→ EXERCISE: Copy out the lines exactly, starting with the line that contains "coordinates (244, 252)." and going on through the line that contains "Locate an element".

→ EXERCISE DATA:
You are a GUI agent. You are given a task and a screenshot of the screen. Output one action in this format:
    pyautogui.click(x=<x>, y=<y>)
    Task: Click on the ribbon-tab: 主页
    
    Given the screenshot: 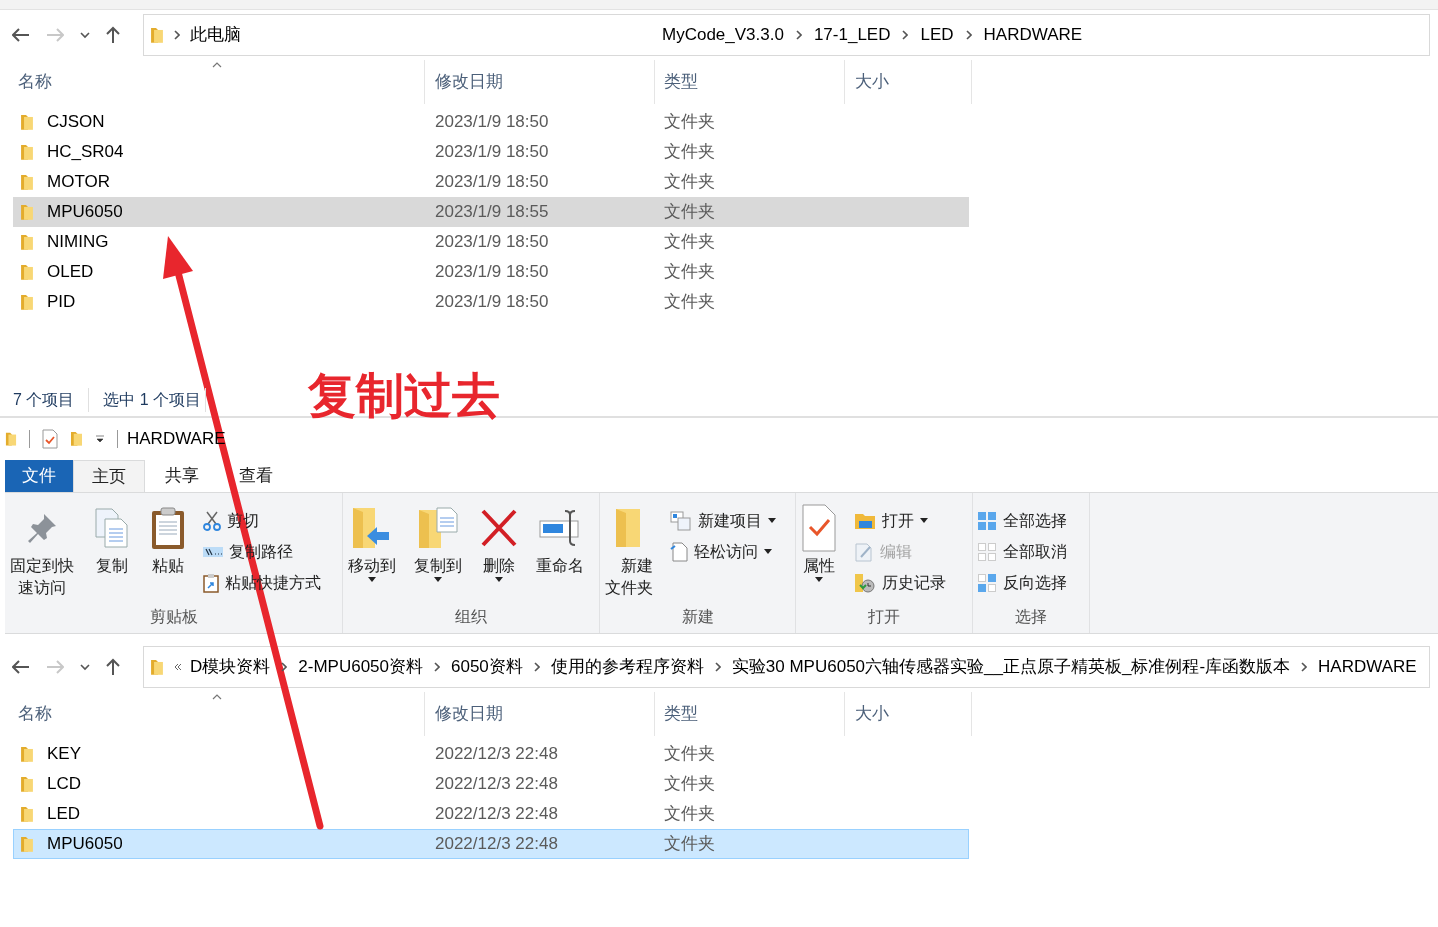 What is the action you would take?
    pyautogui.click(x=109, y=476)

--

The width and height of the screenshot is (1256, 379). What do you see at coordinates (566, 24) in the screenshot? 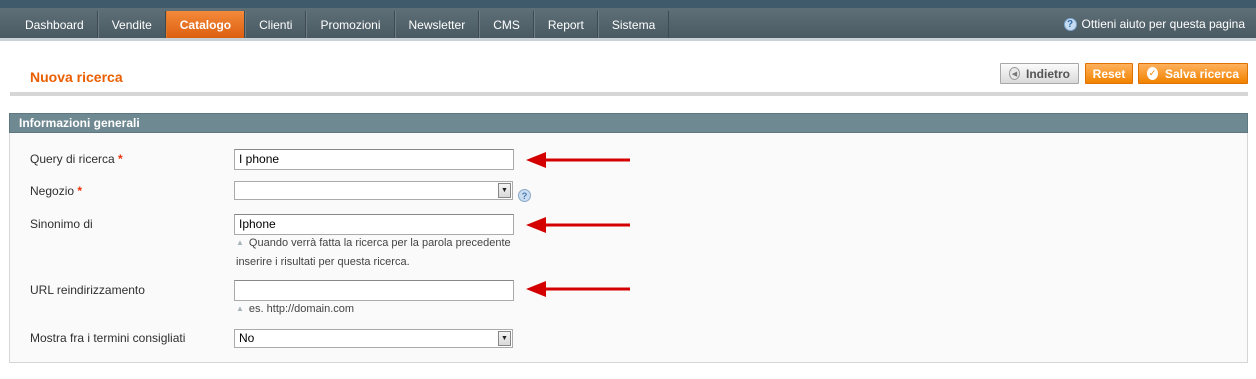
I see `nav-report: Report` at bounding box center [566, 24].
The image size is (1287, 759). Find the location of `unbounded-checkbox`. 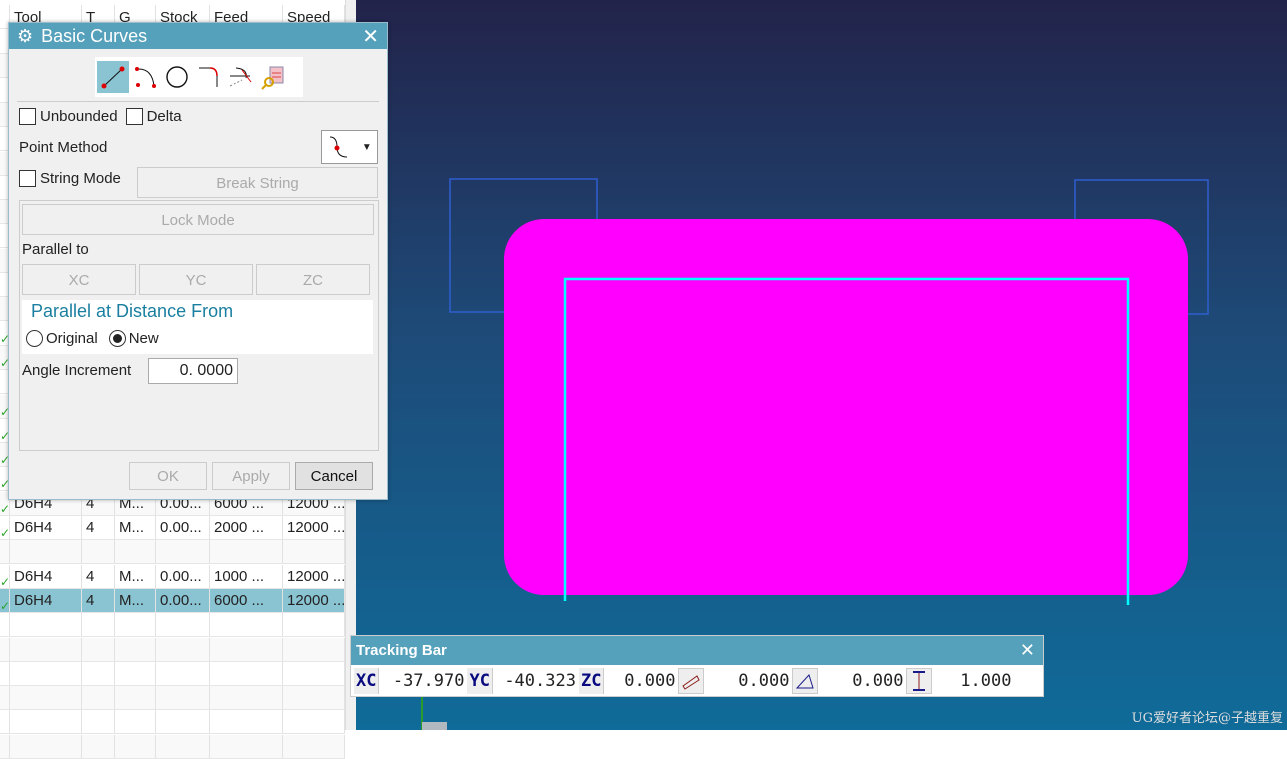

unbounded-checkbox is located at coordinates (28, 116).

...

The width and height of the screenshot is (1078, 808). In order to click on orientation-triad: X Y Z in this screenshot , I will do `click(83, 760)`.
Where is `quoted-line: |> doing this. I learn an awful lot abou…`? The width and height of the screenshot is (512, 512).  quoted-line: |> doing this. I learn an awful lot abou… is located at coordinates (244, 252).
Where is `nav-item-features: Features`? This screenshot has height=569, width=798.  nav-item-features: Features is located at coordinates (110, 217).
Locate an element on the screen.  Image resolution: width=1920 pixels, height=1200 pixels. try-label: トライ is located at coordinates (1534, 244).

→ REPLY:
Where is `quoted-line: |> doing this. I learn an awful lot abou…`? The width and height of the screenshot is (512, 512).  quoted-line: |> doing this. I learn an awful lot abou… is located at coordinates (244, 252).
Where is `nav-item-features: Features`? This screenshot has height=569, width=798.  nav-item-features: Features is located at coordinates (110, 217).
Locate an element on the screen.  Image resolution: width=1920 pixels, height=1200 pixels. try-label: トライ is located at coordinates (1534, 244).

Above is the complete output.